* Start EXTRACT *
# Potential Land Squats



## LucasDalton (Sep 18, 2019)

I am in process of planning an extended adventure of indefinite duration in which I plan on finding good squat-able land areas in the US and trying my best to stay there throughout the majority of the season, then migrate like a bird along with the pleasant weather. 

My plan is to build a man hauled Hand Cart similar to the WWII M3A4’s and carry all my necessary survival gear (like a damned beast of burden) so that I can live reasonably comfortably in the woods, YET close enough to an area where I can make most of my money for groceries, etc busking with my guitar. 

I’ll stay in a cool area in the Summer and a warm area in the Winter migrating via walking and hopefully hitching.with my man hauled hand cart. Once I get “home base” set up I’ll use my day pack for excursions and adventures into town. 

I realize this is quite an ask, but I’m wondering if any of you might provide me with some very good and specific land areas that would be near perfect for a vagabond like me in both the Winter and Summer seasons. Taking all the various elements that this endeavor entails into consideration of course. 

How would YOU do it?

Thanks 

Lucas


----------



## Deleted member 23824 (Sep 18, 2019)
* End EXTRACT *
* Start DATA PROVIDED *
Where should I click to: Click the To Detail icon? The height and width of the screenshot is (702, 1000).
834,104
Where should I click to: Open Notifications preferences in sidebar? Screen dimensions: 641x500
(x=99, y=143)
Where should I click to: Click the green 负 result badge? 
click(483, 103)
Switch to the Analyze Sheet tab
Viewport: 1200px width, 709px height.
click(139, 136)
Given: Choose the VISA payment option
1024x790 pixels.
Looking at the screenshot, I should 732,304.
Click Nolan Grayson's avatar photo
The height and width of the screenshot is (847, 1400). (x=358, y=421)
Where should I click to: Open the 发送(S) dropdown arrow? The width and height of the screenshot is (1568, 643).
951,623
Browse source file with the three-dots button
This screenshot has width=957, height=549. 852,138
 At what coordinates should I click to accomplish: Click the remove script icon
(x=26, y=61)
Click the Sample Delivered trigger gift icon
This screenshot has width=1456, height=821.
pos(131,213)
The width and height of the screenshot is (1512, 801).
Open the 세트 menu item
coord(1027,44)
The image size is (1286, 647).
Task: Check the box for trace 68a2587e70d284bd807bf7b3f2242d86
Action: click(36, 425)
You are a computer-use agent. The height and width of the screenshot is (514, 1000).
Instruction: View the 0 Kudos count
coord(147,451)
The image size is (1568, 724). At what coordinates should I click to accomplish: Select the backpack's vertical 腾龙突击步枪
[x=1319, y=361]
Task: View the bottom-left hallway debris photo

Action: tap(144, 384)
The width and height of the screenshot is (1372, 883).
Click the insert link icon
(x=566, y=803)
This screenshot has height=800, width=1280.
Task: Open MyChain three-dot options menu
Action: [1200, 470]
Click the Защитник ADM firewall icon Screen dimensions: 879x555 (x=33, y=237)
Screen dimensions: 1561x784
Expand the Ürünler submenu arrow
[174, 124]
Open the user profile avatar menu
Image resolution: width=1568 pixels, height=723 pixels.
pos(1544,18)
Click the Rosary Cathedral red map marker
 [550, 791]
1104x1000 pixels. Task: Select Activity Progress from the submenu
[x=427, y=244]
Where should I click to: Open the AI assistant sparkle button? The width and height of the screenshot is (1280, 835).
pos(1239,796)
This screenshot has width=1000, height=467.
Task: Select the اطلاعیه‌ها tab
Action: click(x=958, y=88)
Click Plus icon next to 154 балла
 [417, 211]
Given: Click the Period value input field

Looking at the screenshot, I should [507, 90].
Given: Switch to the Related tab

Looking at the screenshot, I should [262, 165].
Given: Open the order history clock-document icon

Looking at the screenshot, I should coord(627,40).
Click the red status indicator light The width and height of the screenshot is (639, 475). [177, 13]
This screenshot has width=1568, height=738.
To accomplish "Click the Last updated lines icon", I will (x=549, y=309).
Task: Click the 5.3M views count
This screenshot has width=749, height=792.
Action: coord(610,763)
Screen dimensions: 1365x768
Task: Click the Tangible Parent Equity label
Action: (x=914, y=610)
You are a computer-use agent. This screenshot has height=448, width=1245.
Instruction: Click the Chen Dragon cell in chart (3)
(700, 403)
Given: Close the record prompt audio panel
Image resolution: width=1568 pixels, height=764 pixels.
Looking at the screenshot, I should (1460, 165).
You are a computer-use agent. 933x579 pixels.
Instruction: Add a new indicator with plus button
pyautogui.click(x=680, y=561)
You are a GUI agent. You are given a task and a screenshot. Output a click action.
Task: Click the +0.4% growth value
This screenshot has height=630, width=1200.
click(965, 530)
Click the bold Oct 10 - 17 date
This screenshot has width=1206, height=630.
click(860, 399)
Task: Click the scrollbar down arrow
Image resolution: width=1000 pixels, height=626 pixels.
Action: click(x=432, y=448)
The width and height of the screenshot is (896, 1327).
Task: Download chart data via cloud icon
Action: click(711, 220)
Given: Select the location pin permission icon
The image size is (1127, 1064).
* End DATA PROVIDED *
--- AIM A ---
From the land-squat thread, copy the passage that begins at the words "My plan is to" and stops after "with my guitar.".
--- AIM B ---
Carry on the land-squat thread from its final line.

--- TASK ANSWER A ---
My plan is to build a man hauled Hand Cart similar to the WWII M3A4’s and carry all my necessary survival gear (like a damned beast of burden) so that I can live reasonably comfortably in the woods, YET close enough to an area where I can make most of my money for groceries, etc busking with my guitar.

--- TASK ANSWER B ---
You are going to have a couple really long walks every year, in trying to change climates so distinctly. In fact, pushing a hand cart, the weather may change for the worse while walking and before you arrive, and you’ll just have to turn back. Seriously doubt anyone will pick you up with the cart you describe.


----------



## LucasDalton (Sep 18, 2019)

Faceplant said:


> You are going to have a couple really long walks every year, in trying to change climates so distinctly. In fact, pushing a hand cart, the weather may change for the worse while walking and before you arrive, and you’ll just have to turn back. Seriously doubt anyone will pick you up with the cart you describe.




I don’t know man I’ve had pretty decent luck hitching. I even had people pick me up with a bicycle and a bike trailer in tow (although admittedly I think it was because they thought there might be a baby in there, lol) but this Hand Cart will take up much less room than that rig did. 

Anyhow, any ideas on good areas for woodland squats for summer/winter base camps?


----------



## Deleted member 24782 (Sep 18, 2019)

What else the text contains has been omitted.